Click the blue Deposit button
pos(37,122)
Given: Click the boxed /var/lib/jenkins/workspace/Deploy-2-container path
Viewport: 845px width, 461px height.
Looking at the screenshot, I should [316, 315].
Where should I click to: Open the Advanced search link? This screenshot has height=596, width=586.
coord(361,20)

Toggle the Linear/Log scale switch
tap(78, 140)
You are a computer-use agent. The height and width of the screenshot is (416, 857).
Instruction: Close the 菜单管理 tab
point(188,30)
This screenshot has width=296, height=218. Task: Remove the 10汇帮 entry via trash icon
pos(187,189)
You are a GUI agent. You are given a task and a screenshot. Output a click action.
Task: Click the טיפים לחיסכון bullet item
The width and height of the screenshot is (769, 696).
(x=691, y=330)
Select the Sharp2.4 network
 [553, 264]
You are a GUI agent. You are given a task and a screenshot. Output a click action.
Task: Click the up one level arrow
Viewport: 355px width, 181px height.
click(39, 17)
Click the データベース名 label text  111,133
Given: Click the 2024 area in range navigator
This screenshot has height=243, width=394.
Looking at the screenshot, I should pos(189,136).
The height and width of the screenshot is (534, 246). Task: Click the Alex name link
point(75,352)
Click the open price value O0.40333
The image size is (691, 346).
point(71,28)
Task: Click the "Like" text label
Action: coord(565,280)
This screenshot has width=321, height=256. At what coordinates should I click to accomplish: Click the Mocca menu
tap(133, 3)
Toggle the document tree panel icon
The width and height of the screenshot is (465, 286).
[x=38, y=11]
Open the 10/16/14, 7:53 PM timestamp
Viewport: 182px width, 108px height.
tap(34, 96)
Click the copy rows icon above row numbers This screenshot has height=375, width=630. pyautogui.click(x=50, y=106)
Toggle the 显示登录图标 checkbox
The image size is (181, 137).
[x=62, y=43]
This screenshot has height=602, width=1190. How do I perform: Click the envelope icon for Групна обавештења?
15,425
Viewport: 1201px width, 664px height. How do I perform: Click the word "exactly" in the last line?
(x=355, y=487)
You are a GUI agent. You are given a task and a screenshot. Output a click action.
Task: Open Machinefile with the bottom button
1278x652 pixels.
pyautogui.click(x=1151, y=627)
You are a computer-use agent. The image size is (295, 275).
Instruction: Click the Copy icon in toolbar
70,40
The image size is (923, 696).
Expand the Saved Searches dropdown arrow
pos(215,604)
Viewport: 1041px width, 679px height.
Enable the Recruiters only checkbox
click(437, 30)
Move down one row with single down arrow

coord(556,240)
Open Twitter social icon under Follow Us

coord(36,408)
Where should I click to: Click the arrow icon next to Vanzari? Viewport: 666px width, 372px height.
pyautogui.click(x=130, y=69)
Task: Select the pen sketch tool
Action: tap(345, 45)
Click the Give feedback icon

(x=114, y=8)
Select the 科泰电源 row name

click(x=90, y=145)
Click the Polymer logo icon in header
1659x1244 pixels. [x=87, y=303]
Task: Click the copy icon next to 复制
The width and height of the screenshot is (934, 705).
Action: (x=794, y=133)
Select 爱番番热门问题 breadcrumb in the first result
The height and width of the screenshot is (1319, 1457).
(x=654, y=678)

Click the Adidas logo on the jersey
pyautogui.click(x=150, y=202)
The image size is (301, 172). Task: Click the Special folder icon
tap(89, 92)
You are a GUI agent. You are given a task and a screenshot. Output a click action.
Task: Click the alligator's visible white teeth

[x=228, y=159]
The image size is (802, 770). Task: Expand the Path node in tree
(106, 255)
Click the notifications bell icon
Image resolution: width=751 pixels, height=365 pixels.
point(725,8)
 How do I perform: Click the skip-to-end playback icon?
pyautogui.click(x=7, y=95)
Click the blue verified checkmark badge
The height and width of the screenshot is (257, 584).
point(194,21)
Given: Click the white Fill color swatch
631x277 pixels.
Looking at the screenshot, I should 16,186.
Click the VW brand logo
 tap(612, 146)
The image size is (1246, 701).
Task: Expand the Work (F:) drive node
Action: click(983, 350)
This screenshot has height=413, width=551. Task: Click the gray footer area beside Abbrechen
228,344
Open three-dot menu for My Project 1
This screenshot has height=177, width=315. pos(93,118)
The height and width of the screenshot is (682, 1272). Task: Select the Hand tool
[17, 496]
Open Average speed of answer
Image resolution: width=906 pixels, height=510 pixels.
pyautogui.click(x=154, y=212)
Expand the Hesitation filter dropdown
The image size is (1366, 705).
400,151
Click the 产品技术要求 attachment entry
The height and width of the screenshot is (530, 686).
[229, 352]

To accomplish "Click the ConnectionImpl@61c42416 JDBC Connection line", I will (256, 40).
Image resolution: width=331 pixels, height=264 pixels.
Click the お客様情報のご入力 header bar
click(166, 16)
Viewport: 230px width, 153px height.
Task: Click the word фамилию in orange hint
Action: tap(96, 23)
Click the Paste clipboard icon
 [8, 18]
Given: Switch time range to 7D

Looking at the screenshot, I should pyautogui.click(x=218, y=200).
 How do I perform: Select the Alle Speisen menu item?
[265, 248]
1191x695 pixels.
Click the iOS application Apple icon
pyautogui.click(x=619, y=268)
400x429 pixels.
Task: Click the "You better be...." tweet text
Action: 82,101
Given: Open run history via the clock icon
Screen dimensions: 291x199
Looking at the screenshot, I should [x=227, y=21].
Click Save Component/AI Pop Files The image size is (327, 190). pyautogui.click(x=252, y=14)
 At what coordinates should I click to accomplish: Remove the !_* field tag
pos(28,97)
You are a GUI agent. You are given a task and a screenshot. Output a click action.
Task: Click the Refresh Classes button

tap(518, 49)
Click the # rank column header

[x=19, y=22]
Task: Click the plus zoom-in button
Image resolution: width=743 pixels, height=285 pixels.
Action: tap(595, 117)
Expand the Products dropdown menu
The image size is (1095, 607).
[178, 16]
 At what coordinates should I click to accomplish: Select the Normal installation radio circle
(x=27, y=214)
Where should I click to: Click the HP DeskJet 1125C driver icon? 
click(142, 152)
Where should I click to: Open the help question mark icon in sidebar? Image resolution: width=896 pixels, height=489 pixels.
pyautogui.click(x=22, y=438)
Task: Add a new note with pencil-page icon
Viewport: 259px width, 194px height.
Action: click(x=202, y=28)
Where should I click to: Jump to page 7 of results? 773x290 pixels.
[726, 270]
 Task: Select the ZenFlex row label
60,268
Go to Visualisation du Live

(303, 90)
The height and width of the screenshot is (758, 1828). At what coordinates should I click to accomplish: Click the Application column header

━━━━━━━━━━━━━━━━

*TASK GOAL*
Using the data above, reproduce exactly the lines from the line that contains "631x277 pixels." through the line that contains "Open Average speed of answer", including both.

*TASK RESULT*
631x277 pixels.
Looking at the screenshot, I should 16,186.
Click the VW brand logo
 tap(612, 146)
The image size is (1246, 701).
Task: Expand the Work (F:) drive node
Action: click(983, 350)
This screenshot has height=413, width=551. Task: Click the gray footer area beside Abbrechen
228,344
Open three-dot menu for My Project 1
This screenshot has height=177, width=315. pos(93,118)
The height and width of the screenshot is (682, 1272). Task: Select the Hand tool
[17, 496]
Open Average speed of answer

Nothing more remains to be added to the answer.